Well Dick...we see in this thread how varied a "10 commandments business" the Church is running...

no surprise then that Western man continues to have to buy down his punishment for an alleged crime which yours is an accomplice to...

and by continuing to HIDE documents which could absolve the Germans of it

"who benefits" from this guilt racket?...the question sounds better in Latin...

as if it's the German's fault the Vatican continues to hide evidence...

I won't address here (as the video does) the Church's use and protection of "da joo" as per its vaunted tradition...

and for its counter reformation...
 

clefty

Phoron
And now we come to the issue of the varied application not of His Law...but even merely of a blessing:


"39. In any case, precisely to avoid any form of confusion or scandal, when the prayer of blessing is requested by a couple in an irregular situation, even though it is expressed outside the rites prescribed by the liturgical books, this blessing should never be imparted in concurrence with the ceremonies of a civil union, and not even in connection with them. Nor can it be performed with any clothing, gestures, or words that are proper to a wedding. The same applies when the blessing is requested by a same-sex couple.

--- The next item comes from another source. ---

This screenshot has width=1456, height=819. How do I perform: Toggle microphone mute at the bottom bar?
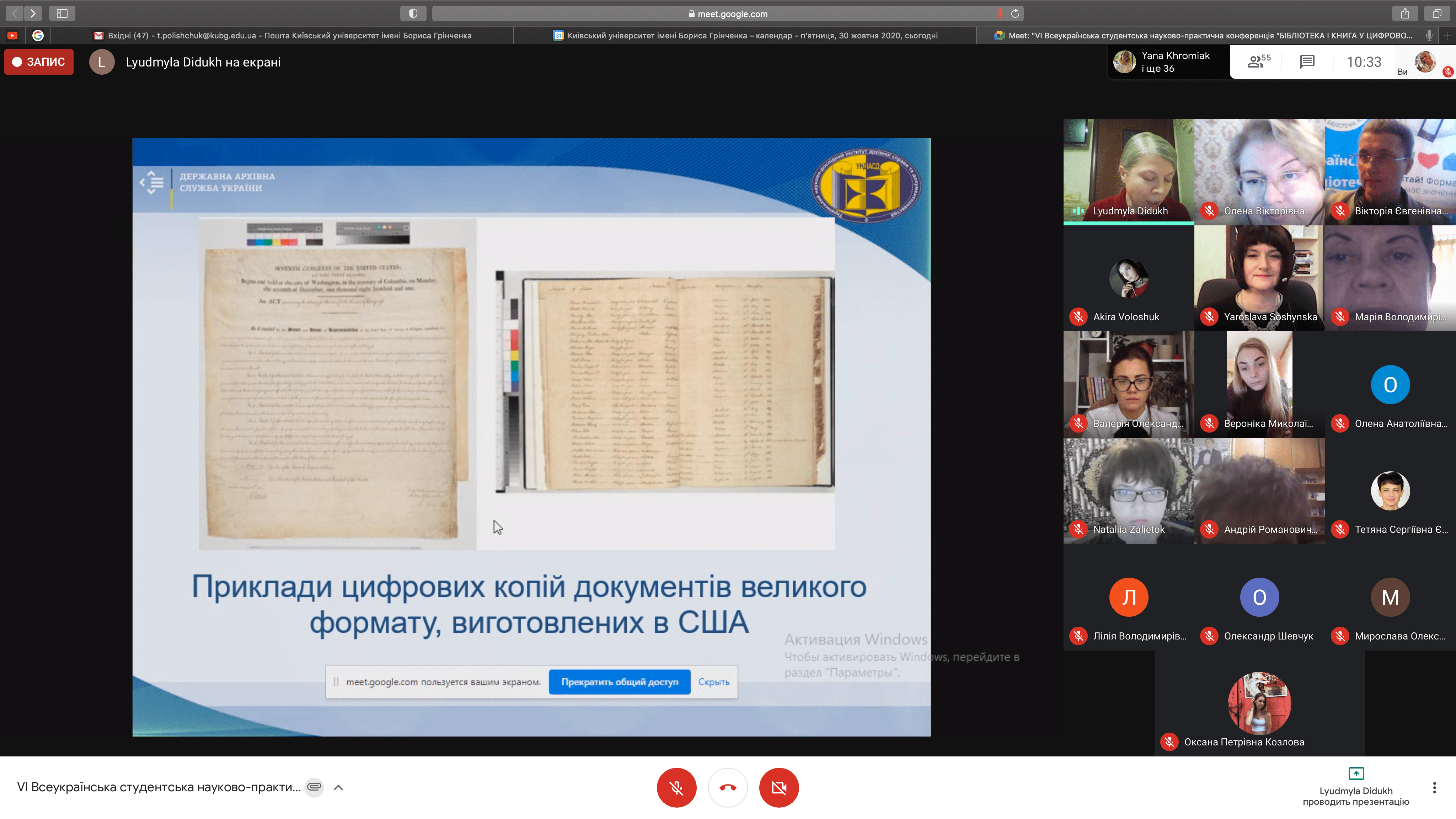coord(676,787)
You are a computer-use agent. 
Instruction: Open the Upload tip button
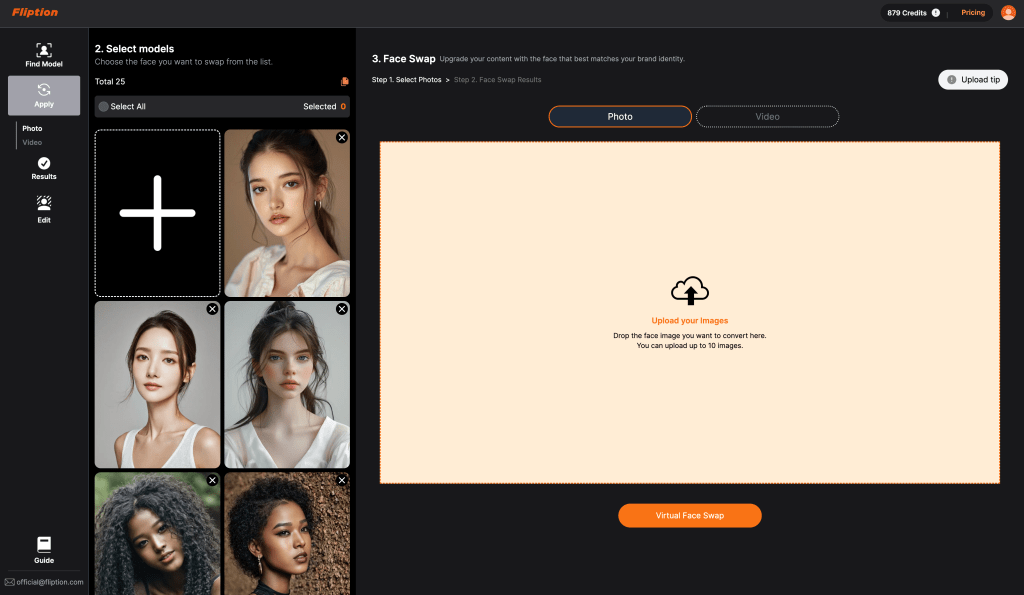(x=973, y=80)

40. Such a blessing may instead find its place in other contexts, such as a visit to a shrine, a meeting with a priest, a prayer recited in a group, or during a pilgrimage. Indeed, through these blessings that are given not through the ritual forms proper to the liturgy but as an expression of the Church’s maternal heart—similar to those that emanate from the core of popular piety—there is no intention to legitimize anything, but rather to open one’s life to God, to ask for his help to live better, and also to invoke the Holy Spirit so that the values of the Gospel may be lived with greater faithfulness."

So its more of a "bless me father for I have NOT sinned" and without penance or contrition...

Applying a blessing on a couple who have NO intention to "go and sin no more" is going to bring sinners closer to "love as I have loved you"?

Is the absolution implied then?

"God the Father of mercies, through the death and resurrection of his Son has reconciled the world to himself and sent the Holy Spirit among us for the forgiveness of sins; through the ministry of the Church may God give you pardon and peace, and I absolve you from your sins in the name of the Father, and of the Son and of the Holy Spirit. Amen."

A blessing is like an oath or not taking His name in vain...more like:

Luke 11:27And it came to pass, as he spake these things, a certain woman of the company lifted up her voice, and said unto him, Blessed is the womb that bare thee, and the paps which thou hast sucked. 28 But he said, Yea rather, blessed are they that hear the word of God, and keep it.
 

clefty

Phoron


Poor guys lamenting there is less Holy in this modern age...the logical end to the tradition of change.

No surprise here as His Law is being applied so variously that not even His day is kept Holy.